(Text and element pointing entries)
────────────────────────────────────────
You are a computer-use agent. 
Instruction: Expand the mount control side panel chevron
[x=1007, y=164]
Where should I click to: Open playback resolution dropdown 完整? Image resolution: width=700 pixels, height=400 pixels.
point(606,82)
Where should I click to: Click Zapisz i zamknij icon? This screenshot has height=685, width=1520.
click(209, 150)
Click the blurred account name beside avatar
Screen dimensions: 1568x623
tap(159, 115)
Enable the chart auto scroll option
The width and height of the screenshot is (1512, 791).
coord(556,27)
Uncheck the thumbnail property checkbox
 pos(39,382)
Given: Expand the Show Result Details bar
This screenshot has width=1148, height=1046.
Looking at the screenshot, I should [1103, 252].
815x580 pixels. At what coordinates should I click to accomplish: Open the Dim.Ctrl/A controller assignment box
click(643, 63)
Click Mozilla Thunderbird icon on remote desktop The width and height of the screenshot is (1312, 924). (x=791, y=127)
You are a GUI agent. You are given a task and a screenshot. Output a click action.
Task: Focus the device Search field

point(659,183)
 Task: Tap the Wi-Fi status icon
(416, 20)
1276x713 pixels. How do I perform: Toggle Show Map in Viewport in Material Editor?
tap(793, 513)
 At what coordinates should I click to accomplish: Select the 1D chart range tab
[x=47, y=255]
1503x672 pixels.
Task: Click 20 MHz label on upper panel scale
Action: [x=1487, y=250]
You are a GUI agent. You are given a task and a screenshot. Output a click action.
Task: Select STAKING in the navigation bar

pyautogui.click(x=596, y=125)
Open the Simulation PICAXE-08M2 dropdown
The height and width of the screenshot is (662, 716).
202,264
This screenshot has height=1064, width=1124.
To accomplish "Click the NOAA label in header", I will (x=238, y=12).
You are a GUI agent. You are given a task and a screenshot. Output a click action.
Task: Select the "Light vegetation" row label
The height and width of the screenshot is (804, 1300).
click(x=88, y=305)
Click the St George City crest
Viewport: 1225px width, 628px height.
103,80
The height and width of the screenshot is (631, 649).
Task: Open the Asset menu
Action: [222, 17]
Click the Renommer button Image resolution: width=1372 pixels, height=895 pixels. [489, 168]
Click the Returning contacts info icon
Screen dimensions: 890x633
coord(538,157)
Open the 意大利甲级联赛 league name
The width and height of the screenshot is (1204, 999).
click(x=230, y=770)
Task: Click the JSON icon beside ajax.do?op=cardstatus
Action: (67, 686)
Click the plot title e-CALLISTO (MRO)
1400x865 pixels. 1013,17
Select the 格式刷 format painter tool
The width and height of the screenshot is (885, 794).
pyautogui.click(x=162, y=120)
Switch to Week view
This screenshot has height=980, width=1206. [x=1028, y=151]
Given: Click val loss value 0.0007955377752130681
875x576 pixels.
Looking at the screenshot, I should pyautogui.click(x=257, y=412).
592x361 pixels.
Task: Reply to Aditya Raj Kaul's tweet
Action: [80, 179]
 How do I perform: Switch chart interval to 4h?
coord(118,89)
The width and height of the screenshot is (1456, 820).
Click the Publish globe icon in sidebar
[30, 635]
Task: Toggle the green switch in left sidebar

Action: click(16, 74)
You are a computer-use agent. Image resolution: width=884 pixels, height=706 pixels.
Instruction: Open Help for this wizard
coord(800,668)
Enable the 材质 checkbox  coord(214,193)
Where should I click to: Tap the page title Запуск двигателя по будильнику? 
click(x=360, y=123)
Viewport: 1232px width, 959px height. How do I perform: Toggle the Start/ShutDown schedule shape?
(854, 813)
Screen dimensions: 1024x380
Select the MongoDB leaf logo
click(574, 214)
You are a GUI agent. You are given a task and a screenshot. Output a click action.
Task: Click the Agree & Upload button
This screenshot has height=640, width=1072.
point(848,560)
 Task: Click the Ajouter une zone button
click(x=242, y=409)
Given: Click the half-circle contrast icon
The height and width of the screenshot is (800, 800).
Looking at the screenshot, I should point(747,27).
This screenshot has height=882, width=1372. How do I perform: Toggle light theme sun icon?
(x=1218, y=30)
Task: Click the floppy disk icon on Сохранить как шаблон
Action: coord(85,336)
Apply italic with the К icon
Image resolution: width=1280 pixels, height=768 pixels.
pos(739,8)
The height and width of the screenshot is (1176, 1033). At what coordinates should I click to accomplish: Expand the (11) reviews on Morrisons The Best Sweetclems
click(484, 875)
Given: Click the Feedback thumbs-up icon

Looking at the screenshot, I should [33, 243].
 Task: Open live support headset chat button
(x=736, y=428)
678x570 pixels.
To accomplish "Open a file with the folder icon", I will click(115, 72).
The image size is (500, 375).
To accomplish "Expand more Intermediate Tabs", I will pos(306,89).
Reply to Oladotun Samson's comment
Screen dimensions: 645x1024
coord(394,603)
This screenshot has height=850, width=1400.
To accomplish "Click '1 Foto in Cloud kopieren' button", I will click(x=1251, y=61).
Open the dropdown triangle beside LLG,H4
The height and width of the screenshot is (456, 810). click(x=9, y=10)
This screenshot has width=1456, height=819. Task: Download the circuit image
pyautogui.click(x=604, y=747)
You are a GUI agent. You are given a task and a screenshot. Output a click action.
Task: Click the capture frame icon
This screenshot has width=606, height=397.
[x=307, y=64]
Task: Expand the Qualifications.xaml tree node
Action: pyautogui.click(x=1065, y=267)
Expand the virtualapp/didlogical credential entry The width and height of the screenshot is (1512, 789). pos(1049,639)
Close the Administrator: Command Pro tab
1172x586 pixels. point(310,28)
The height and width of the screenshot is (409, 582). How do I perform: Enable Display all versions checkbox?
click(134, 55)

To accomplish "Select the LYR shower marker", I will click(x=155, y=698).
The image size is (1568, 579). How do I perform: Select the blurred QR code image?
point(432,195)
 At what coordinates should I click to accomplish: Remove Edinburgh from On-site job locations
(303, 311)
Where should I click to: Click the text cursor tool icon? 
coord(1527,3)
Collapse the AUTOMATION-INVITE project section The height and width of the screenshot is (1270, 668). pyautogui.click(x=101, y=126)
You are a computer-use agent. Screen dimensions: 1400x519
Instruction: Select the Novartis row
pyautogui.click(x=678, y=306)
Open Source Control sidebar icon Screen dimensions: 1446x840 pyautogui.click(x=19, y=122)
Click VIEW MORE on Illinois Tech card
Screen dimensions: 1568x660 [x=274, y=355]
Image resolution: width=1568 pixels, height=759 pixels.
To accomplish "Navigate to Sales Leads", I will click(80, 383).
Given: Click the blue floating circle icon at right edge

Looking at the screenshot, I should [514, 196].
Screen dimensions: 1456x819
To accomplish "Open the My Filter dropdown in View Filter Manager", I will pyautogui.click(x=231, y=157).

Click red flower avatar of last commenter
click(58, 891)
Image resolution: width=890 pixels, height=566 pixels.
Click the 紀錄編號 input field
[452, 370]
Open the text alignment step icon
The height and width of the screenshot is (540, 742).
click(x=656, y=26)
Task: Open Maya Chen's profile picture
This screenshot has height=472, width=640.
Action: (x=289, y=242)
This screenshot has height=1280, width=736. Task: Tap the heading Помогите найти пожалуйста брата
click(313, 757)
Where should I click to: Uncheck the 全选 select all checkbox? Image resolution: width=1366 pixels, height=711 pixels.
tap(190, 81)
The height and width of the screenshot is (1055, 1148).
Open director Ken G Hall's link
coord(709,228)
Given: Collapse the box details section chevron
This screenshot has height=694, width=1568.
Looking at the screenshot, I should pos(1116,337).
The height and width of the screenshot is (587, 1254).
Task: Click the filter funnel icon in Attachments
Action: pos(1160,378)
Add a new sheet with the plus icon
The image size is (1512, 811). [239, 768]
────────────────────────────────────────
# [Given request]
Repeat all of the entries above word for word, from the first line to the last.

# [Response to the task]
You are a computer-use agent. 
Instruction: Expand the mount control side panel chevron
[x=1007, y=164]
Where should I click to: Open playback resolution dropdown 完整? Image resolution: width=700 pixels, height=400 pixels.
point(606,82)
Where should I click to: Click Zapisz i zamknij icon? This screenshot has height=685, width=1520.
click(209, 150)
Click the blurred account name beside avatar
Screen dimensions: 1568x623
tap(159, 115)
Enable the chart auto scroll option
The width and height of the screenshot is (1512, 791).
coord(556,27)
Uncheck the thumbnail property checkbox
 pos(39,382)
Given: Expand the Show Result Details bar
This screenshot has width=1148, height=1046.
Looking at the screenshot, I should [1103, 252].
815x580 pixels. At what coordinates should I click to accomplish: Open the Dim.Ctrl/A controller assignment box
click(643, 63)
Click Mozilla Thunderbird icon on remote desktop The width and height of the screenshot is (1312, 924). (x=791, y=127)
You are a GUI agent. You are given a task and a screenshot. Output a click action.
Task: Focus the device Search field

point(659,183)
 Task: Tap the Wi-Fi status icon
(416, 20)
1276x713 pixels. How do I perform: Toggle Show Map in Viewport in Material Editor?
tap(793, 513)
 At what coordinates should I click to accomplish: Select the 1D chart range tab
[x=47, y=255]
1503x672 pixels.
Task: Click 20 MHz label on upper panel scale
Action: [x=1487, y=250]
You are a GUI agent. You are given a task and a screenshot. Output a click action.
Task: Select STAKING in the navigation bar

pyautogui.click(x=596, y=125)
Open the Simulation PICAXE-08M2 dropdown
The height and width of the screenshot is (662, 716).
202,264
This screenshot has height=1064, width=1124.
To accomplish "Click the NOAA label in header", I will (x=238, y=12).
You are a GUI agent. You are given a task and a screenshot. Output a click action.
Task: Select the "Light vegetation" row label
The height and width of the screenshot is (804, 1300).
click(x=88, y=305)
Click the St George City crest
Viewport: 1225px width, 628px height.
103,80
The height and width of the screenshot is (631, 649).
Task: Open the Asset menu
Action: [222, 17]
Click the Renommer button Image resolution: width=1372 pixels, height=895 pixels. [489, 168]
Click the Returning contacts info icon
Screen dimensions: 890x633
coord(538,157)
Open the 意大利甲级联赛 league name
The width and height of the screenshot is (1204, 999).
click(x=230, y=770)
Task: Click the JSON icon beside ajax.do?op=cardstatus
Action: (67, 686)
Click the plot title e-CALLISTO (MRO)
1400x865 pixels. 1013,17
Select the 格式刷 format painter tool
The width and height of the screenshot is (885, 794).
pyautogui.click(x=162, y=120)
Switch to Week view
This screenshot has height=980, width=1206. [x=1028, y=151]
Given: Click val loss value 0.0007955377752130681
875x576 pixels.
Looking at the screenshot, I should pyautogui.click(x=257, y=412).
592x361 pixels.
Task: Reply to Aditya Raj Kaul's tweet
Action: [80, 179]
 How do I perform: Switch chart interval to 4h?
coord(118,89)
The width and height of the screenshot is (1456, 820).
Click the Publish globe icon in sidebar
[30, 635]
Task: Toggle the green switch in left sidebar

Action: click(16, 74)
You are a computer-use agent. Image resolution: width=884 pixels, height=706 pixels.
Instruction: Open Help for this wizard
coord(800,668)
Enable the 材质 checkbox  coord(214,193)
Where should I click to: Tap the page title Запуск двигателя по будильнику? 
click(x=360, y=123)
Viewport: 1232px width, 959px height. How do I perform: Toggle the Start/ShutDown schedule shape?
(854, 813)
Screen dimensions: 1024x380
Select the MongoDB leaf logo
click(574, 214)
You are a GUI agent. You are given a task and a screenshot. Output a click action.
Task: Click the Agree & Upload button
This screenshot has height=640, width=1072.
point(848,560)
 Task: Click the Ajouter une zone button
click(x=242, y=409)
Given: Click the half-circle contrast icon
The height and width of the screenshot is (800, 800).
Looking at the screenshot, I should point(747,27).
This screenshot has height=882, width=1372. How do I perform: Toggle light theme sun icon?
(x=1218, y=30)
Task: Click the floppy disk icon on Сохранить как шаблон
Action: coord(85,336)
Apply italic with the К icon
Image resolution: width=1280 pixels, height=768 pixels.
pos(739,8)
The height and width of the screenshot is (1176, 1033). At what coordinates should I click to accomplish: Expand the (11) reviews on Morrisons The Best Sweetclems
click(484, 875)
Given: Click the Feedback thumbs-up icon

Looking at the screenshot, I should [33, 243].
 Task: Open live support headset chat button
(x=736, y=428)
678x570 pixels.
To accomplish "Open a file with the folder icon", I will click(115, 72).
The image size is (500, 375).
To accomplish "Expand more Intermediate Tabs", I will pos(306,89).
Reply to Oladotun Samson's comment
Screen dimensions: 645x1024
coord(394,603)
This screenshot has height=850, width=1400.
To accomplish "Click '1 Foto in Cloud kopieren' button", I will click(x=1251, y=61).
Open the dropdown triangle beside LLG,H4
The height and width of the screenshot is (456, 810). click(x=9, y=10)
This screenshot has width=1456, height=819. Task: Download the circuit image
pyautogui.click(x=604, y=747)
You are a GUI agent. You are given a task and a screenshot. Output a click action.
Task: Click the capture frame icon
This screenshot has width=606, height=397.
[x=307, y=64]
Task: Expand the Qualifications.xaml tree node
Action: pyautogui.click(x=1065, y=267)
Expand the virtualapp/didlogical credential entry The width and height of the screenshot is (1512, 789). pos(1049,639)
Close the Administrator: Command Pro tab
1172x586 pixels. point(310,28)
The height and width of the screenshot is (409, 582). How do I perform: Enable Display all versions checkbox?
click(134, 55)

To accomplish "Select the LYR shower marker", I will click(x=155, y=698).
The image size is (1568, 579). How do I perform: Select the blurred QR code image?
point(432,195)
 At what coordinates should I click to accomplish: Remove Edinburgh from On-site job locations
(303, 311)
Where should I click to: Click the text cursor tool icon? 
coord(1527,3)
Collapse the AUTOMATION-INVITE project section The height and width of the screenshot is (1270, 668). pyautogui.click(x=101, y=126)
You are a computer-use agent. Screen dimensions: 1400x519
Instruction: Select the Novartis row
pyautogui.click(x=678, y=306)
Open Source Control sidebar icon Screen dimensions: 1446x840 pyautogui.click(x=19, y=122)
Click VIEW MORE on Illinois Tech card
Screen dimensions: 1568x660 [x=274, y=355]
Image resolution: width=1568 pixels, height=759 pixels.
To accomplish "Navigate to Sales Leads", I will click(80, 383).
Given: Click the blue floating circle icon at right edge

Looking at the screenshot, I should [514, 196].
Screen dimensions: 1456x819
To accomplish "Open the My Filter dropdown in View Filter Manager", I will pyautogui.click(x=231, y=157).

Click red flower avatar of last commenter
click(58, 891)
Image resolution: width=890 pixels, height=566 pixels.
Click the 紀錄編號 input field
[452, 370]
Open the text alignment step icon
The height and width of the screenshot is (540, 742).
click(x=656, y=26)
Task: Open Maya Chen's profile picture
This screenshot has height=472, width=640.
Action: (x=289, y=242)
This screenshot has height=1280, width=736. Task: Tap the heading Помогите найти пожалуйста брата
click(313, 757)
Where should I click to: Uncheck the 全选 select all checkbox? Image resolution: width=1366 pixels, height=711 pixels.
tap(190, 81)
The height and width of the screenshot is (1055, 1148).
Open director Ken G Hall's link
coord(709,228)
Given: Collapse the box details section chevron
This screenshot has height=694, width=1568.
Looking at the screenshot, I should pos(1116,337).
The height and width of the screenshot is (587, 1254).
Task: Click the filter funnel icon in Attachments
Action: pos(1160,378)
Add a new sheet with the plus icon
The image size is (1512, 811). [239, 768]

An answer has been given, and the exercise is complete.